Inspector Milton Mundembe, the spokesperson for the province, in a local vernacular newspaper, Kwayedza, last week noted a case of Elsie Mapfumo, from the Johanne Marange Apostolic Sect who died from pregnancy related complications.
“…Elsie Mapfumo, aged 17 died on June 21, 2020 at “chitsidzo” masowe Johanne Marange in Musana area. The girl had been taken there by her aunt since she was not feeling well. On 10 June the aunt phoned the husband informing him that Elsie could no longer eat nor talk. On 21 June Elsie died. Since she was pregnant, they opened her up and removed the featus from the womb. The two were buried at the shrine. The aunt phoned the husband and informed him of the incident. The husband demanded his wife’s body for burial. We are investigating the case,” said Inspector Mundembe.
Death at a shrine
Mapfumo’s death mirrors hundred more deaths going unreported in religious circles kumasowe and homes. The deaths are not reported. Some religious sectors can end up functioning on cult lines.

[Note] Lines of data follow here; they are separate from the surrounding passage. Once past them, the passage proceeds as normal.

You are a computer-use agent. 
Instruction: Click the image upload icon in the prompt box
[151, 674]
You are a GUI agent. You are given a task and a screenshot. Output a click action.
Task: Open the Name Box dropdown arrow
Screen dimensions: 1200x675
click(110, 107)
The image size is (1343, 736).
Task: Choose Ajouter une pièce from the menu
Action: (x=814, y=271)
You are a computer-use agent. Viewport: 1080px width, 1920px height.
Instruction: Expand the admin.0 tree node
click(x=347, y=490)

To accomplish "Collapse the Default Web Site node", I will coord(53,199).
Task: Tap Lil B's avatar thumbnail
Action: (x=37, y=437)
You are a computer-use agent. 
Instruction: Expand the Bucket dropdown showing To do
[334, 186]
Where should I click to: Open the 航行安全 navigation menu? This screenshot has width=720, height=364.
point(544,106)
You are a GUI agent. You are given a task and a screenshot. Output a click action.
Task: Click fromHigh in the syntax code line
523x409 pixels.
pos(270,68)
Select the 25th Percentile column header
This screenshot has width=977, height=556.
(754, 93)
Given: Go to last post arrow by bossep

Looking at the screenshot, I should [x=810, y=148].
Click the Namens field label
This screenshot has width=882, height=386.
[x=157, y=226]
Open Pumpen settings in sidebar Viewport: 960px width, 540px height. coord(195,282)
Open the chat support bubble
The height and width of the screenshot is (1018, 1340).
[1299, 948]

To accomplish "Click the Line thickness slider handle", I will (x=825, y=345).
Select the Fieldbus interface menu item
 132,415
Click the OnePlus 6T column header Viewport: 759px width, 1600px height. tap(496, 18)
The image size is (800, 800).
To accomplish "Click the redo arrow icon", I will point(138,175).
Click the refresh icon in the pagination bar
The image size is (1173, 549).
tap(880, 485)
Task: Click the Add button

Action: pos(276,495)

Is arresting the culprits enough in the case of Mapfumo?
In my view not enough deterrent. The religious and cultural beliefs require engagement, education and teaching to get the leaders on the same chapter with the dangers and how this can be avoided. Religion as a barrier to health seeking manners is shrouded in beliefs.
Religion first brain washes the follower, blinkers view, ending up with the doctrinal view. In Zimbabwe, the Constitution stipulates Freedom of religion, hence anyone can wake up with a belief and attract followers.
Advocacy for change
In 2019, seven civil society organisations came together to form an alliance called Advocacy Core Team (ACT). The coalition is pushing for the reviewing of the age of access to reproductive health services for adolescents under the age of 16.
ACT came up with a position paper highlighting the protection, promotion and fulfilment of the health of the child calling on the involvement of everyone to improve the welfare of minors. It is never too late to act.
The World Health Organisation (WHO) defines maternal death as: “death of a woman while pregnant or within 42 days after giving birth…death as a result related to the pregnancy…not from unnatural causes nor an accident.”
The Fragile States Index of 2017 notes the gap between the rich and poor and the difficulty in accessing quality health care as a factor to maternal death. South Sudan ranks high with 1150 deaths per 100 000 live deaths.
With Zimbabwe listed among the 15 fragile states with high maternal mortality, (436 per 100 000) cultural and religious beliefs require engagement to address the cons. South Sudan ranks high with 1150 deaths per 100 000 live births.
As a country, we can do better, one avoidable death is one too many.
The downward review of the age (16) of access to SRHR is currently under discussion with the parliament. Like any law reviews, the issue will come under public debate.
Lack of interest
Sadly, social accountable responsibility is an issue unknown to most people. Public hearings are announced, communities do not attend. The communities show no interest in the formation of policies only to complain later.
An outcry is the result yet when public hearings are called, majority ignores. The end results, voice of tbose who attended is captured and sees light at the end of the day.
It is everyone’s duty to have a say in national issues.